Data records
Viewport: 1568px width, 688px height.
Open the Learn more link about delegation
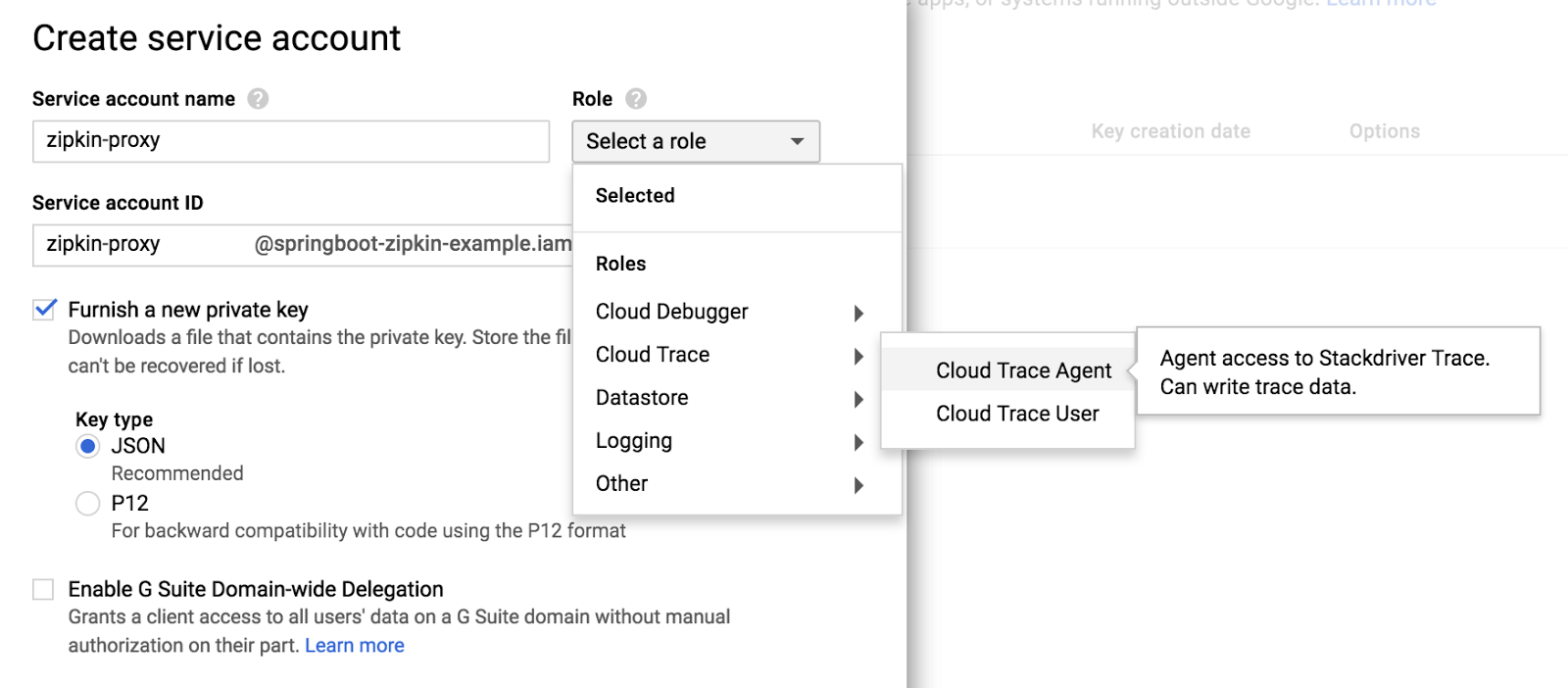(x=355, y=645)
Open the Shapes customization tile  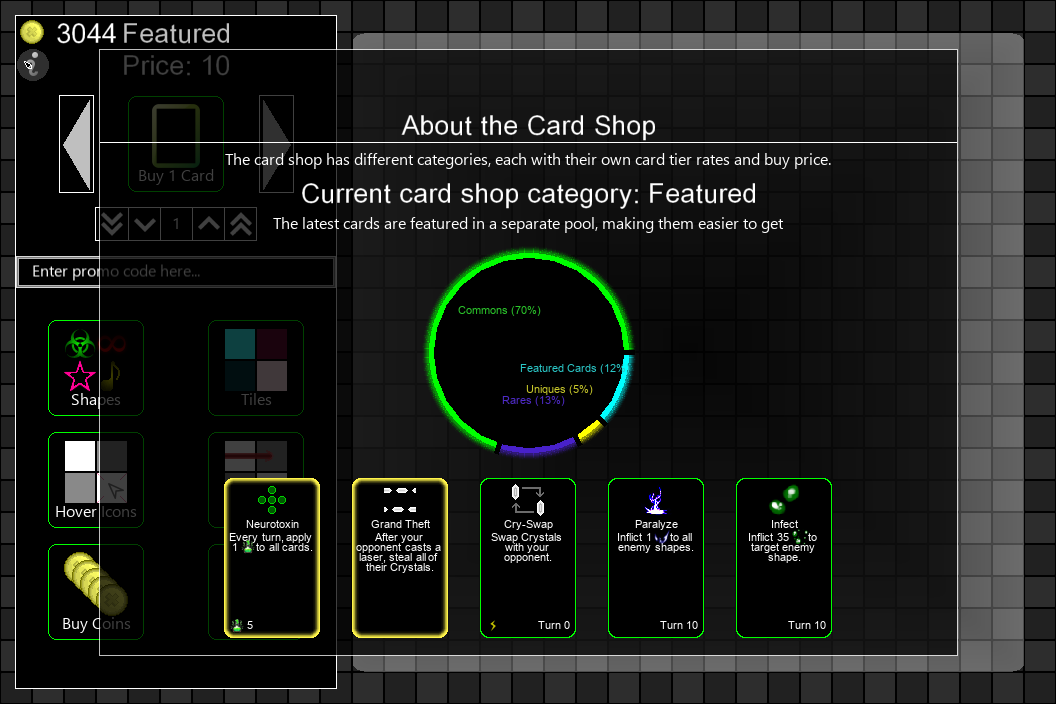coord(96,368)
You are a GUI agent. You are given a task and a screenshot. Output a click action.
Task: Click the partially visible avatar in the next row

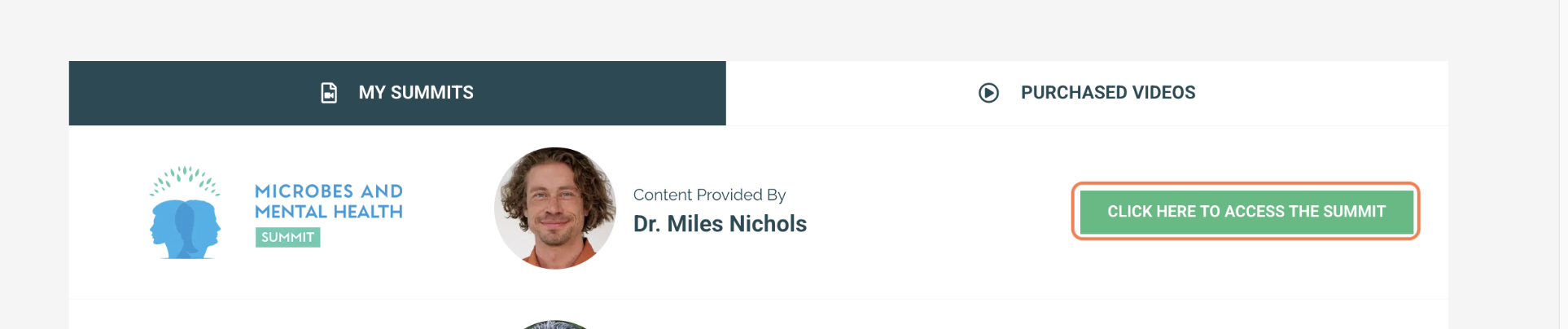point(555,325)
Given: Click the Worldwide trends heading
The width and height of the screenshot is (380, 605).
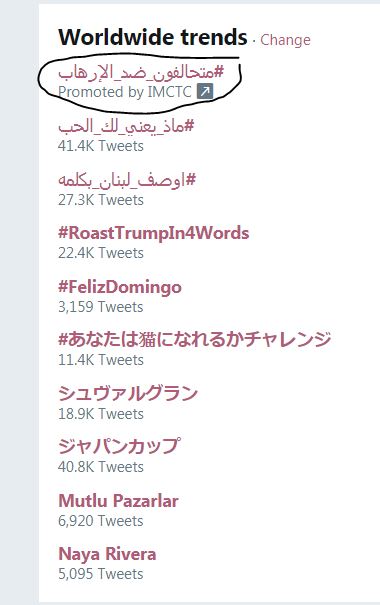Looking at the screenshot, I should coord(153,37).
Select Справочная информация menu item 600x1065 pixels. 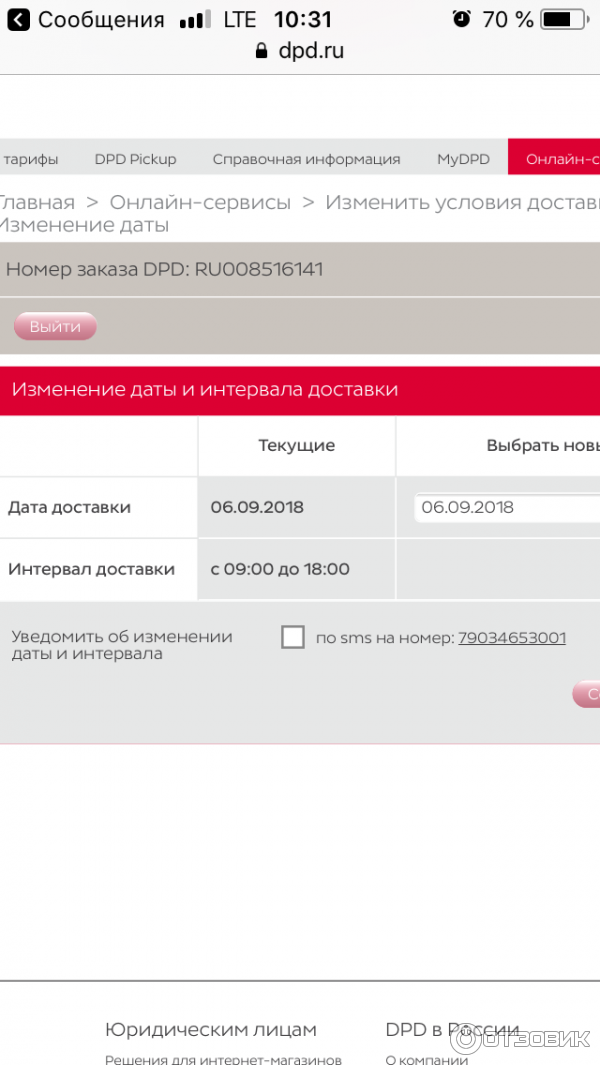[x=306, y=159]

◆ TASK PROMPT ◆
An exact copy is needed of the entries above, starting at the line that holds "You are a GUI" and stopping at the line that holds "Given: Click the Worldwide trends heading", both kept; pictures stay out.

◆ ANSWER AREA ◆
You are a GUI agent. You are given a task and a screenshot. Output a click action.
Task: Click the partially visible avatar in the next row

point(555,325)
Given: Click the Worldwide trends heading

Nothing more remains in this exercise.